Start of Available data

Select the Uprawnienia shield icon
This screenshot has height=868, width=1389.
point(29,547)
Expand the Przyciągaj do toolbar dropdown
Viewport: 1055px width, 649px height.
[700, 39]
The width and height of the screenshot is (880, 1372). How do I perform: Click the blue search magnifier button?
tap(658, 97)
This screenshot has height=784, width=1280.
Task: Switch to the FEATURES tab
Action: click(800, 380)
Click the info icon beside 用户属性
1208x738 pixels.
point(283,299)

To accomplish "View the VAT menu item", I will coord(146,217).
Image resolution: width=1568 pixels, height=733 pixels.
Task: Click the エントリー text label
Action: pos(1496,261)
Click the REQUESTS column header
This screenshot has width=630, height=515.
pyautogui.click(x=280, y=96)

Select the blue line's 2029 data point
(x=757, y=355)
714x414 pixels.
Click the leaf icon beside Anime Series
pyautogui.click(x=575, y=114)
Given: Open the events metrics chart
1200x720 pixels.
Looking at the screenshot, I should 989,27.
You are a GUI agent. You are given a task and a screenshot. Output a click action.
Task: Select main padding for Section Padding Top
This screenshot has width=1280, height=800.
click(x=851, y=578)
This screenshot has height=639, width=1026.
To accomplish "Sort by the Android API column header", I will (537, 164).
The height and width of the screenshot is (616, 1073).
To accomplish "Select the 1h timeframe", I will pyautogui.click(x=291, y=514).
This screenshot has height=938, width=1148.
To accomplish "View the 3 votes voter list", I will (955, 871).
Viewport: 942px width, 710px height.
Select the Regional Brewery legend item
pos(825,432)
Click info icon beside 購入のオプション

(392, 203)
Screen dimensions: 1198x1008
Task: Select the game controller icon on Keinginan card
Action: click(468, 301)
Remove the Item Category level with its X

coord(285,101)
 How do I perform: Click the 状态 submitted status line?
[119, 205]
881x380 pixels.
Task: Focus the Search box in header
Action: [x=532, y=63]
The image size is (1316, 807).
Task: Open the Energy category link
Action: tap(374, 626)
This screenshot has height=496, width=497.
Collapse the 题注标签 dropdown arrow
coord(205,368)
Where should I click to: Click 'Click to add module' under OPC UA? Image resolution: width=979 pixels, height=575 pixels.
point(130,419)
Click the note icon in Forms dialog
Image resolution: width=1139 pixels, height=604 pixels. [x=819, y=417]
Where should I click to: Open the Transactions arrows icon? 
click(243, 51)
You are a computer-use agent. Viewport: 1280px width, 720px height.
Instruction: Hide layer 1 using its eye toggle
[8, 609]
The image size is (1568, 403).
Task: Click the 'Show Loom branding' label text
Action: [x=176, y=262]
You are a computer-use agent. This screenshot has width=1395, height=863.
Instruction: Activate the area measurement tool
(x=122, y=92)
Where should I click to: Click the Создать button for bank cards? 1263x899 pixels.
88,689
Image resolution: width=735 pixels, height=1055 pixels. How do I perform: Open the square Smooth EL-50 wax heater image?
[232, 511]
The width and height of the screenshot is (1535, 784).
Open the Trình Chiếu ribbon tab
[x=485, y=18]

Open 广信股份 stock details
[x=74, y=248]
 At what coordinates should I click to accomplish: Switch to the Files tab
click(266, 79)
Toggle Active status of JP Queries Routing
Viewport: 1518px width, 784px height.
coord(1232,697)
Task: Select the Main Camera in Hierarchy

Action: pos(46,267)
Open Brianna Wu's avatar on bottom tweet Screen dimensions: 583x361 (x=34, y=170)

End of Available data

Restate the listing exactly, starting at its first line and ending at the line where "Click the REQUESTS column header" occurs; include both and no other lines.

◆ Task output:
Select the Uprawnienia shield icon
This screenshot has height=868, width=1389.
point(29,547)
Expand the Przyciągaj do toolbar dropdown
Viewport: 1055px width, 649px height.
[700, 39]
The width and height of the screenshot is (880, 1372). How do I perform: Click the blue search magnifier button?
tap(658, 97)
This screenshot has height=784, width=1280.
Task: Switch to the FEATURES tab
Action: click(800, 380)
Click the info icon beside 用户属性
1208x738 pixels.
point(283,299)

To accomplish "View the VAT menu item", I will coord(146,217).
Image resolution: width=1568 pixels, height=733 pixels.
Task: Click the エントリー text label
Action: pos(1496,261)
Click the REQUESTS column header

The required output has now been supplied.